## REQUIRED ACTION
The task calls for the lines below from the line with "Subscribe to our feed (97, 959)" to the line with "2018年8月 (33, 1815)", both ends included, copied exactly, without any pictures.

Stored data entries

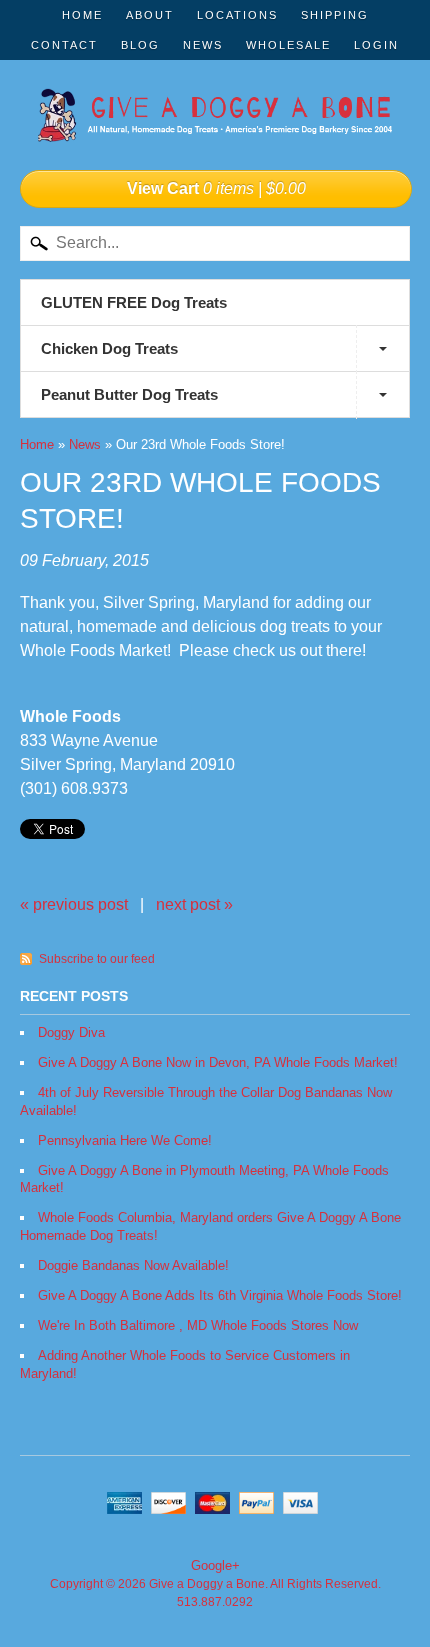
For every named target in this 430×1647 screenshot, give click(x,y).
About (150, 15)
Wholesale (288, 45)
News (203, 45)
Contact (64, 45)
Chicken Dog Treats (109, 348)
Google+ (215, 1565)
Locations (237, 15)
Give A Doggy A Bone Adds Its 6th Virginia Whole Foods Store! (220, 1295)
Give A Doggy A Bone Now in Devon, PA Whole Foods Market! (218, 1062)
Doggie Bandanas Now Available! (133, 1265)
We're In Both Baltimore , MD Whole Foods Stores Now (198, 1325)
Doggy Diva (71, 1032)
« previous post (74, 904)
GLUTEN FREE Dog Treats (134, 302)
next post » (194, 904)
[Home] (215, 121)
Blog (140, 45)
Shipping (335, 15)
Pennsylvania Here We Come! (125, 1140)
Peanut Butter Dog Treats (129, 394)
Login (376, 45)
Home (82, 15)
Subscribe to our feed (97, 959)
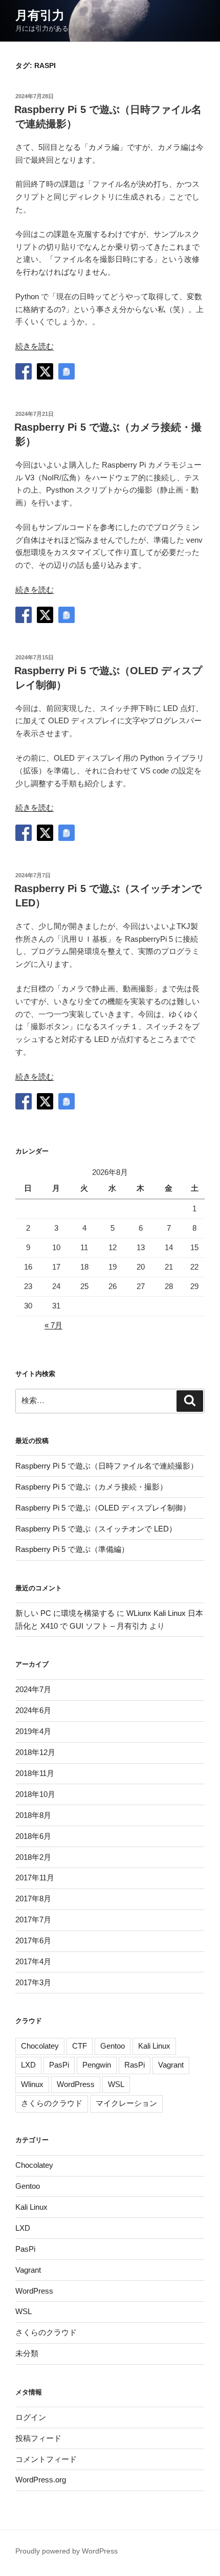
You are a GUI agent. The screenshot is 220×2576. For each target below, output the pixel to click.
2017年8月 (33, 1898)
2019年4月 (33, 1731)
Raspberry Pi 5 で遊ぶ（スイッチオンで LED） (96, 1528)
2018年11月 (34, 1773)
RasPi (134, 2064)
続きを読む (34, 346)
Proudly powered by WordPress (66, 2551)
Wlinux (32, 2084)
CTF (79, 2045)
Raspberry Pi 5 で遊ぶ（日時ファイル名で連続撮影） (106, 1465)
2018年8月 (33, 1815)
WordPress (76, 2084)
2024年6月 (33, 1710)
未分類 (26, 2353)
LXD (28, 2064)
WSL (116, 2084)
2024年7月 (33, 1689)
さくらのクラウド (51, 2103)
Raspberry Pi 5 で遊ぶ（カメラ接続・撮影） (91, 1486)
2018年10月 (35, 1794)
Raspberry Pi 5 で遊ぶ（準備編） (72, 1549)
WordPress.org (40, 2479)
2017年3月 (33, 1982)
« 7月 (53, 1325)
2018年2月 (33, 1857)
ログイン (30, 2417)
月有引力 (39, 15)
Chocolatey (40, 2045)
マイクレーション (126, 2103)
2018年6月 (33, 1836)
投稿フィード (38, 2438)
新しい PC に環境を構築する (65, 1613)
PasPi (59, 2064)
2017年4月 (33, 1961)
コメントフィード (46, 2459)
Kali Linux (154, 2045)
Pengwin (96, 2064)
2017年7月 (33, 1919)
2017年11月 (34, 1877)
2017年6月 (33, 1940)
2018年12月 (35, 1752)
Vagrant (171, 2064)
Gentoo (112, 2045)
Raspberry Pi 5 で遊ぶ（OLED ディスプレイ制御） (102, 1507)
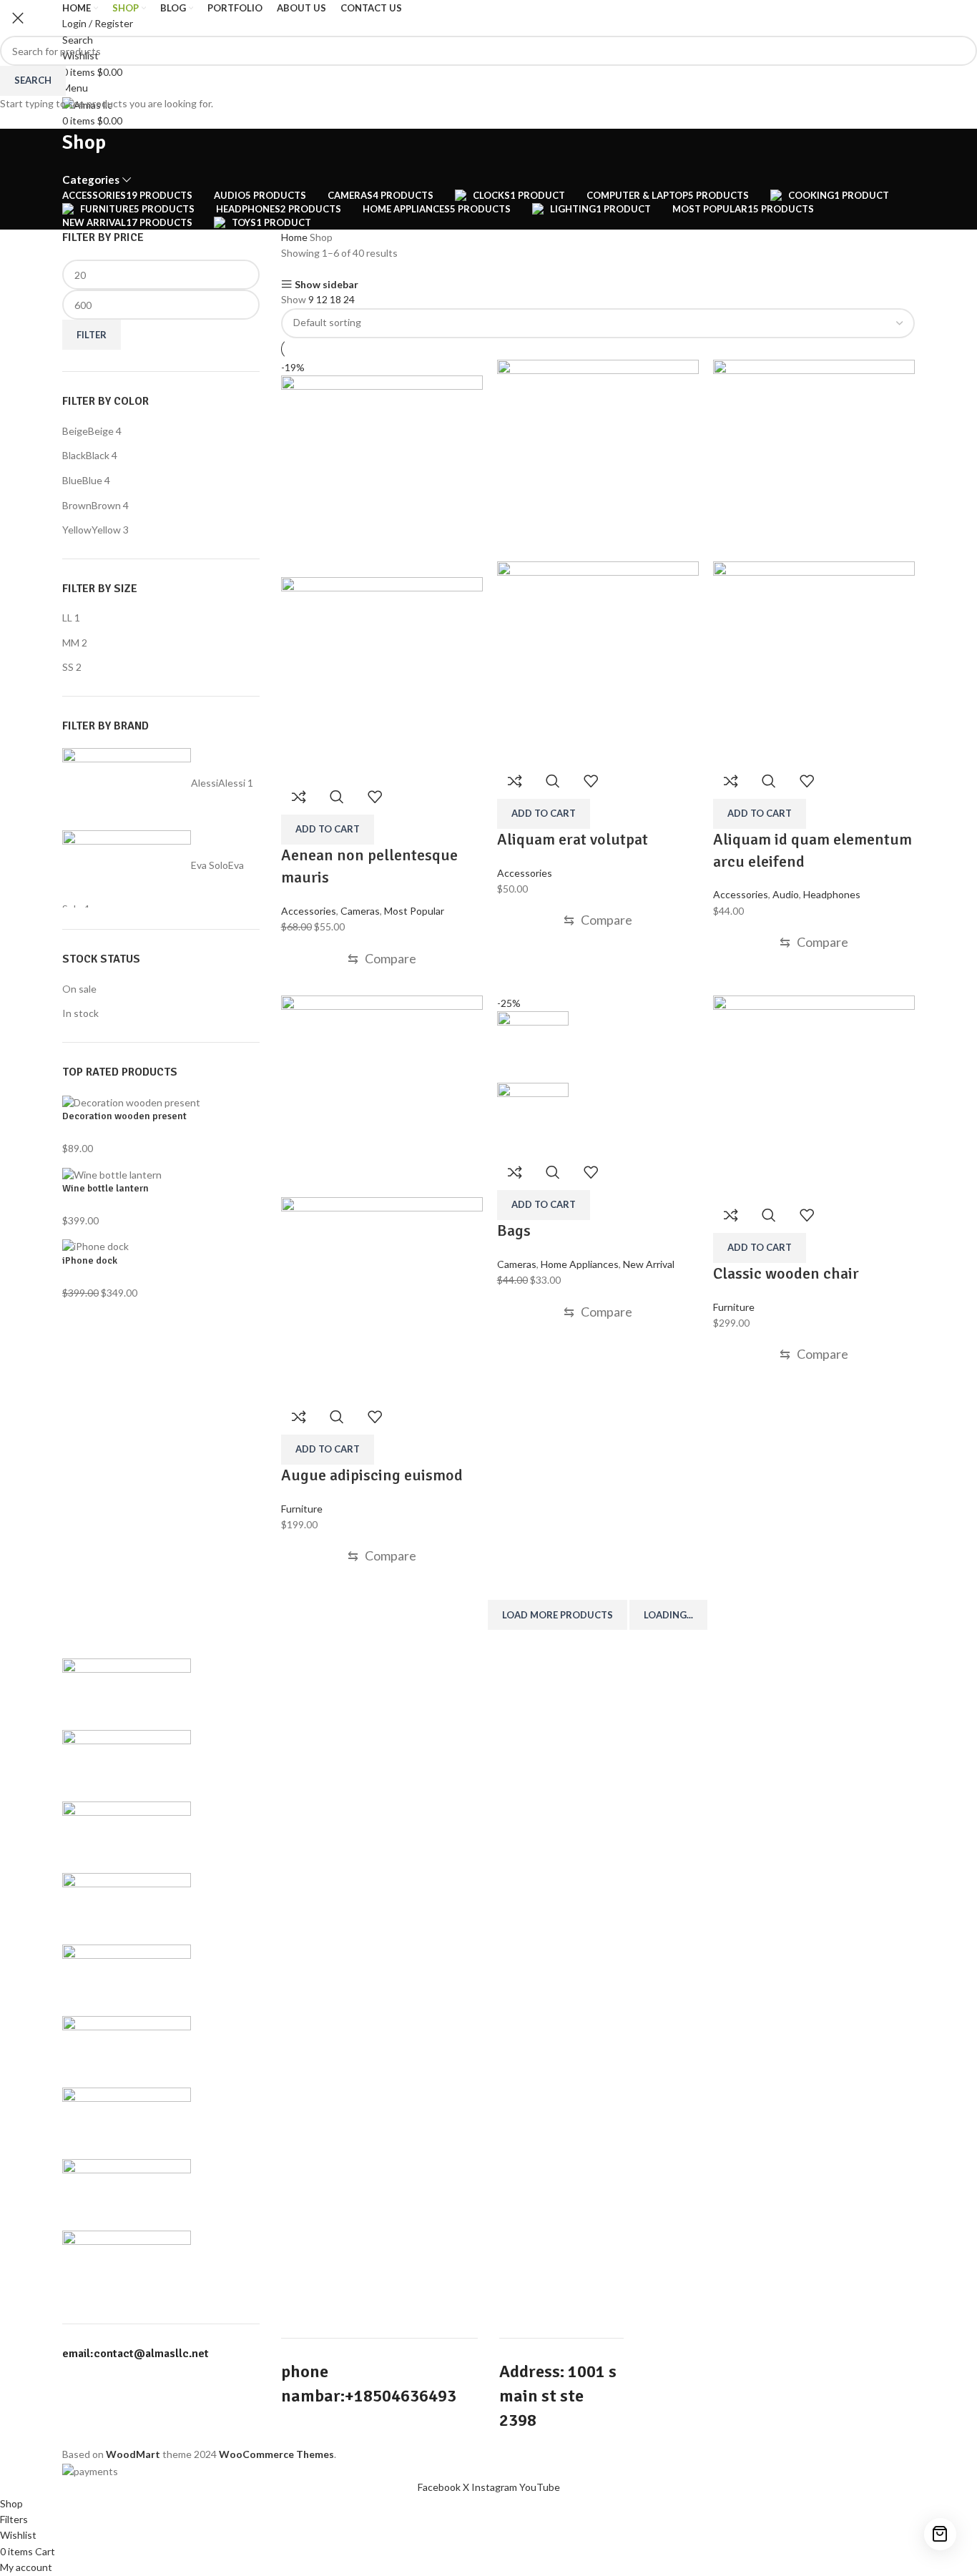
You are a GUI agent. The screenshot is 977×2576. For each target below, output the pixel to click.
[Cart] (940, 2534)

## EXERCISE OUTPUT
Subscribe to our feed (97, 959)
You are a GUI agent. The screenshot is 220×2576. For each target below, output the pixel to click.
2017年8月 (33, 1898)
2019年4月 (33, 1731)
Raspberry Pi 5 で遊ぶ（スイッチオンで LED） (96, 1528)
2018年11月 (34, 1773)
RasPi (134, 2064)
続きを読む (34, 346)
Proudly powered by WordPress (66, 2551)
Wlinux (32, 2084)
CTF (79, 2045)
Raspberry Pi 5 で遊ぶ（日時ファイル名で連続撮影） (106, 1465)
2018年8月 (33, 1815)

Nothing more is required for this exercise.